Отдельно стоит упомянуть две пьесы, не перешедшие границы лонг-листа номинации. Их авторы не прибегают к абсурдистским техникам и приемам, но легко и достоверно рисуют жизнь молодежи. Пьеса Ксении Пещик «Последний звонок»1 соразмерная, выверенная композиционно, с хорошо прописанными характерами. Без излишнего драматизма, что очень подкупает, показывающая нравы сегодняшних молодых, в среде которых «шрамирование уже олд-скул… и немодно», а хипповское словечко «вписка» обозначает всего лишь вечеринку дома у кого-нибудь из одноклассников с выпивкой и в отсутствие «предков». Две пары школьников — Лера, Никита, Оля, Сережа, окруженные понимающими вроде взрослыми, обязательная в каждом классе во все времена девочка-толстушка Лида, чья история очень напоминает историю подростков, попавших в тенеты интернет-секты самоубийц «Синие киты».
Первые шаги в мире взрослых делает и героиня пьесы Ольги Прусак «Сиртаки». Так называется азиатский ресторан, куда Аня двадцати трех лет, мечтающая в перспективе стать, конечно же, актрисой, устраивается промоутером-аниматором. Надевая костюм ростовой куклы-сыра (или «сира», как здесь говорят), она попадает в мир, где ее будут эксплуатировать наряду с гастарбайтерами, галерею портретов которых тоже дает автор. Пока Анне не везет, как и им, но внушает оптимизм то, что у девушки достанет сил бороться с ситуацией и оставаться человеком.
«ПЬЕСА ДЛЯ КАМЕРНОЙ СЦЕНЫ»
Рассмотрим «облучение абсурдностью» в этой номинации, лонг-лист которой самый обширный и насчитывает двадцать девять текстов (шорт-лист — восемь). Основная масса пьес остается в рамках миметического модуса реалистической драматургии. Их авторы придерживаются наиболее востребованного в отечественном театре курса на традиции реалистического социально-психологического спектакля. Так, первая премия в номинации «Камерная сцена», так же как и в «Большой», досталась легкой комедии с забавной интригой и энергичными диалогами. В «Опыте № 4» Алексея Кобылкова2 тридцатилетнюю Марину «кадрит» восемнадцатилетний юнец Егор. Она приводит его к себе, где к их общению немедленно подключается престарелая, но боевая мама Марины и муж (!), вернувшийся с работы. Только в финале выясняется, что таким образом семья тренирует социальные навыки младшего Марининого брата.

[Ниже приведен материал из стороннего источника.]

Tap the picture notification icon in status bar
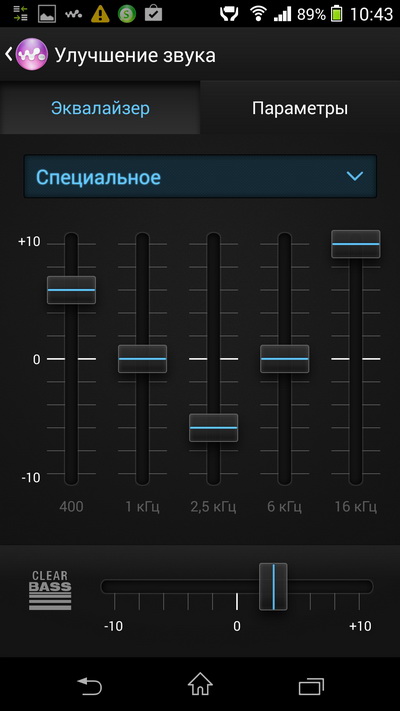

К реалистичным, добротно сделанным пьесам без экзистенциального «сквознячка» можно отнести попавшие в шорт-лист «Царицу-лягушку» Евгении Скирды, «Детское радио» Ивана Обломского, очень ярко и хорошо прописанные «День текстильщика» Зои Дякиной и «Раненую рыбу» Игоря Швецова. Из лонг-листа: «Возьми себя в руки, Люся» Дарьи Зарубиной, «Красивого мужа» Анны Снегиревой, «Сложно живешь» Полины Коротыч; тяготеющие к трагедии драмы «Момик» Руслана Губарева и «Блаженный, или Бомж с паспортом» Михаила Цыбаня; монопьесы «Объяснительная» Ивана Синило и «Как я стал разговаривать с Толиком» Йоси Олишевского.
Вторая премия номинации — «Шлюзы» Алексея Юрьева, «пьеса в пяти шлюзах, двух друзьях и одном загадочном исчезновении», уже прошла через облучение абсурдом. В московском отделении полиции идет допрос режиссера Алика, 35 лет, который последним видел своего друга Макса. На его катере они вместе проходили шлюзы Канала имени Москвы, готовясь к кругосветному путешествию. Главной уликой выступает любительский фильм, снятый Аликом во время небольшого путешествия. Абсурдистски-комический эффект достигается за счет совмещения двух, казалось бы, малопересекающихся сфер: той, в которой живет и работает безымянный следователь 39 лет, и реальности «творческого человека», «креакла» Алика. Суконные вопросы дознания перемежаются разговорами о проблемах современного искусства, Глебе Павловском, «Пусси Райот», Навальном, портрете Путина, висящем в каждом кабинете. Автор сопоставляет либерально-творческий дискурс с патриотически-репрессивным, достигая комической профанации крайних проявлений каждого. Ведь в финале выясняется, что именно продвинутый креакл Алик снял попсовый сериал «Настоящий маньяк», который даже следователь считает низкопробным и непрофессиональным дерьмом. В результате получаем коллективный портрет героя нашего времени, времени «эпохи влогов», когда телефонные «номера длинные, а память короткая», «такой вот… человек-проекция. Метавлог. Меня видят, следовательно я существую».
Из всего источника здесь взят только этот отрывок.